> **Задания**:
• a. Переведите на английский язык предложение из источника: «Так человек порвал связь родства и сделался одинок среди природы».
• b. Выберите из записей все строки, в которых встречается слово «sidebar», с учетом регистра букв.

> **Источник**:
......
Читаем Избранное. Тройственный образ совершенства полностью

29. – Человек стал царем земли и во многом упрочил свое существование, но за исключительный свой удел он платит дорогой ценою, как тот, кто волею господина возвышен из среды рабов в надсмотрщики их. Три казни терпит на земле человек-поработитель, неизвестные прочим созданиям. Первая казнь его – отчужденность от земной твари. Было время, когда он жил среди нее, как равный среди равных; он узнавал их в лицо, потому что только и знал их как личности, – с одними дружил, враждовал с другими, и голос их желаний был ему внятен. Теперь он один, один. Он давно забыл родной язык, вокруг него – не лица, но лишь экземпляры видов и родов. Он рад бы хоть на час снова окунуться в родную стихию, но в его глазах неугасимо горят жадность и насилие, и застят ему взор: ему уже не разглядеть в этом дубе его неповторимого лица, а четвероногий брат в ужасе шарахается, обожженный привычно-корыстным огнем его взгляда. Не так бежит ягненок от волка, ибо самой враждою между ними взаимно почтена святыня личности. Волк не до конца знает ягненка ягненком вообще, – он знает вот этого, вместе и личность, и род ее; и так же ягненок. Здесь только ужас обреченности, но нет унижения. Человек нападает без личной ненависти, он видит в твари только ее род, что для жертвы – обида, тягчайшая смерти. Так человек порвал связь родства и сделался одинок среди природы. Скучно ему и страшно смотреть извне на отчужденный отчий мир; там – своя жизнь, такая глубокая, полная, дружная в самой вражде; там мудрость. Эту мудрость и он впитал некогда; ею он жив и сейчас, – но запас ее все больше скудеет. Холодно в сердце и слишком ясно в уме; это – первая казнь.

30. – Изобрев насилие и вкусив опьяняющей власти, он в долгой практике незаметно простер свой орудийный метод и на ближних своих – на самого себя. Труднее было на камнях и деревьях научиться приручению зверей, чем на зверях научиться порабощению людей. Сам себя перехитрив своей хитростью, стал рабом человека свободный человек; так искусился в ловитве, что не устоял поймать в сеть самого себя. И к одиночеству среди низшей твари прибавилась отчужденность от людей: хозяин хозяину – соперник, рабу – насильник, и раб обоим – враг. Это – его вторая кара.
......
> **Исходные записи**:

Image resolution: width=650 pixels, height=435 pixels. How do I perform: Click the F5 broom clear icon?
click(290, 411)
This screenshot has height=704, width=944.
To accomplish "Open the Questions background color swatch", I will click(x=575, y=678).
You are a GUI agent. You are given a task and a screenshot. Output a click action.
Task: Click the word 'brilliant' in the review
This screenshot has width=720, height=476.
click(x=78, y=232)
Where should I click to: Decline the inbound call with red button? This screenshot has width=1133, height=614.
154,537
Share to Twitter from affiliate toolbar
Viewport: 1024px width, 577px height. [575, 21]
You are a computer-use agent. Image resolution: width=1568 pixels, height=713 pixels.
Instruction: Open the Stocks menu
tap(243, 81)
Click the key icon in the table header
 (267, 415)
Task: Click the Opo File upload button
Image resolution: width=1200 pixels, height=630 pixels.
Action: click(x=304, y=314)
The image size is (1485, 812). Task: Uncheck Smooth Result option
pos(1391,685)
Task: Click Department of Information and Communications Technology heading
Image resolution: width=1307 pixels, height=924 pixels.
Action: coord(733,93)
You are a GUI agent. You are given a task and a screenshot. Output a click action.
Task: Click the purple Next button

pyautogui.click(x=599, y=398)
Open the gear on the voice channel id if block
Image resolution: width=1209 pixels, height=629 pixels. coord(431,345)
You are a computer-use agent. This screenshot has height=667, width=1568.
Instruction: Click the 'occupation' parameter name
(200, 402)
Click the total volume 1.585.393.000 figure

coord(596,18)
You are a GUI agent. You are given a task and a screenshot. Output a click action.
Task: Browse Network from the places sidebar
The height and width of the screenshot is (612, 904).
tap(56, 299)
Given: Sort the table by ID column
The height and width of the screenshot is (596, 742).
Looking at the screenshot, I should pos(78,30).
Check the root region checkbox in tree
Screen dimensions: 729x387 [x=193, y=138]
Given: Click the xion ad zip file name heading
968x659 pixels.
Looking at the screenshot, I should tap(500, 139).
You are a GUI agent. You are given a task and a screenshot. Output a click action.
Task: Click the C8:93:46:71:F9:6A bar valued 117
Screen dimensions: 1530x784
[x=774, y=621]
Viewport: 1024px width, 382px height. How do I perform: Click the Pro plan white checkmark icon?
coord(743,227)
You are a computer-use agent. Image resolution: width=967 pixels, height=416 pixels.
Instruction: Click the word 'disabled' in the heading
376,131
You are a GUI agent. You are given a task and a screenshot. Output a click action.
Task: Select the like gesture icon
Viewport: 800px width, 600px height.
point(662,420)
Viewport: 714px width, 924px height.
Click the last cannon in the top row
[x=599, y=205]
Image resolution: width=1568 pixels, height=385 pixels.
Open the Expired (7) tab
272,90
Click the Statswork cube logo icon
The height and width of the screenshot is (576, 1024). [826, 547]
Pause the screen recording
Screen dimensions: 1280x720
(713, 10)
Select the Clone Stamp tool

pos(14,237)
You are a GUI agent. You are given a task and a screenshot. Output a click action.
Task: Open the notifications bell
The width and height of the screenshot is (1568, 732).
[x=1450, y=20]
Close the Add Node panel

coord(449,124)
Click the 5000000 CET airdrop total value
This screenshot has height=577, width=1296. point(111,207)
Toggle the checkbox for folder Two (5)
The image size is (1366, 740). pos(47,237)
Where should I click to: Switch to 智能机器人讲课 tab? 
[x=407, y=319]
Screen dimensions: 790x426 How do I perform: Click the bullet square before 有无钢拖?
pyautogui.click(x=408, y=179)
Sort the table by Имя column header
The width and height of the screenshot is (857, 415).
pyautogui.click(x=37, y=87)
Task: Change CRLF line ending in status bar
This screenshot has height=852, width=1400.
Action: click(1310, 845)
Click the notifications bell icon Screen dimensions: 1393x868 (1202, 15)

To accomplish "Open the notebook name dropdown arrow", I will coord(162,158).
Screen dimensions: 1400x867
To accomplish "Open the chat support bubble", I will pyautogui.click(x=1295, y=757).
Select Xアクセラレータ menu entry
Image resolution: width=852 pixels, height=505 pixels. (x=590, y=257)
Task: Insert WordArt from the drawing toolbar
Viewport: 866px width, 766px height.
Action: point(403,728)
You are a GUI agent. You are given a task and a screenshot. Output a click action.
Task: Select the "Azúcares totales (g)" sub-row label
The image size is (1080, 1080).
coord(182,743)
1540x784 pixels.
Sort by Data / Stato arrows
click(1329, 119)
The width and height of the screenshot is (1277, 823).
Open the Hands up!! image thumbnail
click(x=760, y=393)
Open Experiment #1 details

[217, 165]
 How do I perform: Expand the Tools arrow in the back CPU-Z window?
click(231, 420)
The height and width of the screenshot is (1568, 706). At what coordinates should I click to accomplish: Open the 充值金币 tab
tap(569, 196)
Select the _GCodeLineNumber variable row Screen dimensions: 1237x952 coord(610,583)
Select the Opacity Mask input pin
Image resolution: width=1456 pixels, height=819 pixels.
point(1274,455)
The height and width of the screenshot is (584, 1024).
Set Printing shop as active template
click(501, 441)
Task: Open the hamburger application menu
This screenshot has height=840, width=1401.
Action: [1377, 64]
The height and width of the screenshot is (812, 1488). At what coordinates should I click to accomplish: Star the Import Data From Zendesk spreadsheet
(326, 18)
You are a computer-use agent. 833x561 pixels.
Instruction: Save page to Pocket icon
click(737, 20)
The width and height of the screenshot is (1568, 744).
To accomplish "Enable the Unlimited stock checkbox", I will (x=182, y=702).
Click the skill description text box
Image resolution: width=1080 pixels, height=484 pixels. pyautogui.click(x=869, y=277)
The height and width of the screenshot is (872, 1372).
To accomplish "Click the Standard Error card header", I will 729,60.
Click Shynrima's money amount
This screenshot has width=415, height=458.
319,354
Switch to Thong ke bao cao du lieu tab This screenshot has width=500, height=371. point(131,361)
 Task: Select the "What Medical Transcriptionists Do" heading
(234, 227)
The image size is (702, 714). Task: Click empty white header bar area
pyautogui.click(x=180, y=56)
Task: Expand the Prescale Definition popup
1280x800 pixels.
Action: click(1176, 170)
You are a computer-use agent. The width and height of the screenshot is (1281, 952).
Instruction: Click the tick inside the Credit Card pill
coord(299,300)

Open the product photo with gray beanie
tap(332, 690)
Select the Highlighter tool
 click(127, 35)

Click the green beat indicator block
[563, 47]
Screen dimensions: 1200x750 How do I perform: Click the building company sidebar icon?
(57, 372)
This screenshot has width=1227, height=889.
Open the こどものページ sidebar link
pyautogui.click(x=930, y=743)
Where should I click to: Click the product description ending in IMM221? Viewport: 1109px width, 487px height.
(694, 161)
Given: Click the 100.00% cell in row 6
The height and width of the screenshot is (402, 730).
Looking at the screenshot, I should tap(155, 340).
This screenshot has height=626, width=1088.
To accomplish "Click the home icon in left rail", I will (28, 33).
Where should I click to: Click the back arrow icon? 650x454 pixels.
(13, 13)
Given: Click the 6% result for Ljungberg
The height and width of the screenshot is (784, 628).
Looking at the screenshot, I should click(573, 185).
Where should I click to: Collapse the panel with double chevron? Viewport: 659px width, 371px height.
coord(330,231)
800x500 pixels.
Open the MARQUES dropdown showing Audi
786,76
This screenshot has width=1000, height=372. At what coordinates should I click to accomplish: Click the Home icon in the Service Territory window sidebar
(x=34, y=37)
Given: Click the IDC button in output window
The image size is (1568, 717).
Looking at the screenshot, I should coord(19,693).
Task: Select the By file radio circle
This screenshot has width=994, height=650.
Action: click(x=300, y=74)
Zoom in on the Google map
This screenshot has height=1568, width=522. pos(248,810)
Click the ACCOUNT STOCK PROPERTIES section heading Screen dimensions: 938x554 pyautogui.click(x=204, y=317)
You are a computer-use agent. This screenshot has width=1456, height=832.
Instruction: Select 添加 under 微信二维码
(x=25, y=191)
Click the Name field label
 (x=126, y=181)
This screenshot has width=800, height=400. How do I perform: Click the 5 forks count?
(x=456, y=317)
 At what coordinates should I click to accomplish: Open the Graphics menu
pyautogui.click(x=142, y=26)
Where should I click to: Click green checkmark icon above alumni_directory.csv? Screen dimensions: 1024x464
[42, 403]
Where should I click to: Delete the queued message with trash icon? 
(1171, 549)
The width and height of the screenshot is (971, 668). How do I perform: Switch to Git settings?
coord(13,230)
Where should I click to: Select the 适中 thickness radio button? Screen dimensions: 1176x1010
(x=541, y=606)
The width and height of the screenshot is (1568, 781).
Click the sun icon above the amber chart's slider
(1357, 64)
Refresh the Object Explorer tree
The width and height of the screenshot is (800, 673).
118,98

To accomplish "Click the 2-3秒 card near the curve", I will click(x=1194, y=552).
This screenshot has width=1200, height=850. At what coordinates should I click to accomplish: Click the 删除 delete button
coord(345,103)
......
> **Ответы к заданиям**:
• a. Thus man severed the bond of kinship and became solitary amid nature.

• b.
Task: Browse Network from the places sidebar
Screen dimensions: 1200x750 How do I perform: Click the building company sidebar icon?
Open the こどものページ sidebar link
This screenshot has width=1000, height=372. At what coordinates should I click to accomplish: Click the Home icon in the Service Territory window sidebar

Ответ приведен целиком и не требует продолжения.